With awkward tenderness, Nassara places her gauntleted, breakfast-oiled hand to cover his. With the heavy softness of drowning, she says, “You spill over with miracles, whelp. They stream off you like starlight. The question you should be asking is: do you want to go back?”

Pete’s brain sticks and churns on the question. Back where? But then he realizes: to his life. To his fucked-up car crash Pete Wentz life. This is a way out that doesn’t require poisoning or the breaking of oaths. This is a way out that’s comfortable and easy as dying in your sleep. Possibilities, feather-light, touch down on his face and arms and shoulders, drifting across the tabletop in the shape of a new beginning, that same ice-white promise as fresh-fallen snow.

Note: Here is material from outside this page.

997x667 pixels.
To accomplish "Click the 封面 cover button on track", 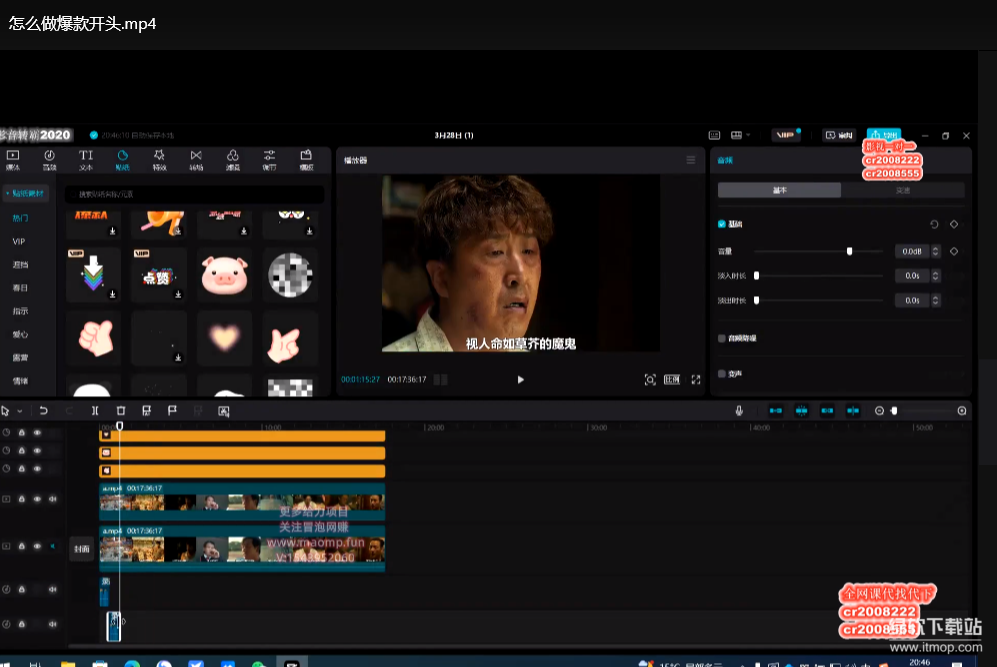I will pos(82,548).
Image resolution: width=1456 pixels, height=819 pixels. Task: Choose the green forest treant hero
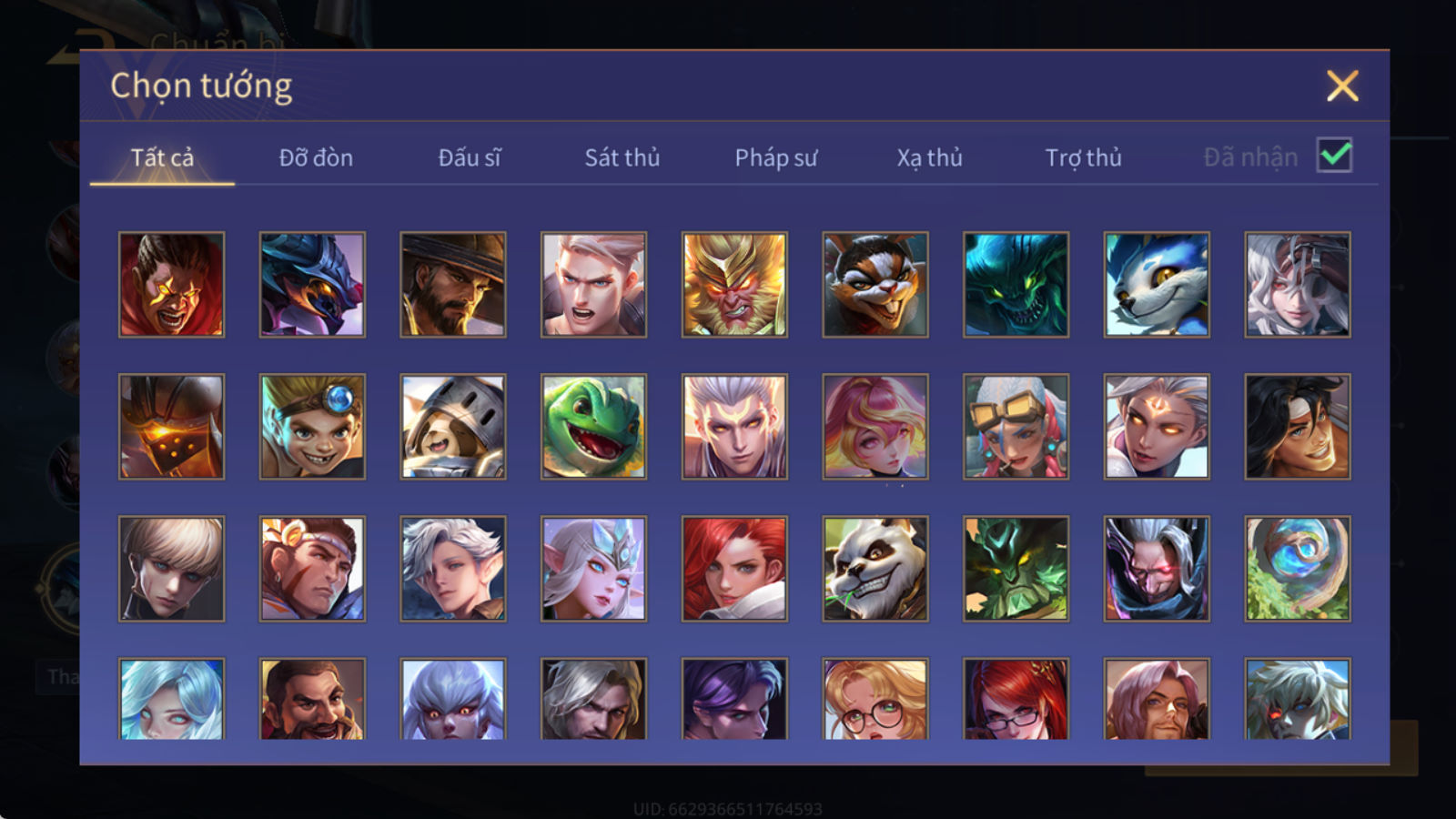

“I have to,” Pete hears himself say. It’s a good thing his mouth knows the words, because his head hadn’t yet decided. “For Bronx. For my family. For this—this chance.”

Nassara nods. He can’t tell whether her frown indicates approval, disapproval, or total neutrality. “Finish drinking your breakfast, then, and let’s get you to the face-changer. I hope you haven’t spent every virtue you might have used to bargain, Peter. She won’t weave you a skin for free.”

Pete takes another hearty gulp from the large tankard. That’s the problem every time, isn’t it. That’s the entire point. There’s not a damn thing Pete Wentz has to offer than any other creature would ever fucking want.

*

The face-changer looks, to the extent it looks like _anything_ natural or unnatural, magical or mundane, earthly or otherwise that Pete has ever seen, like a two-legged spider made of whisks. Its hands are the part Pete, nauseated and dizzy all over again, can’t tear his eyes away from. Six articulated needles clink together in place of fingers. Brassy Victorian scissor halves take the place of thumbs.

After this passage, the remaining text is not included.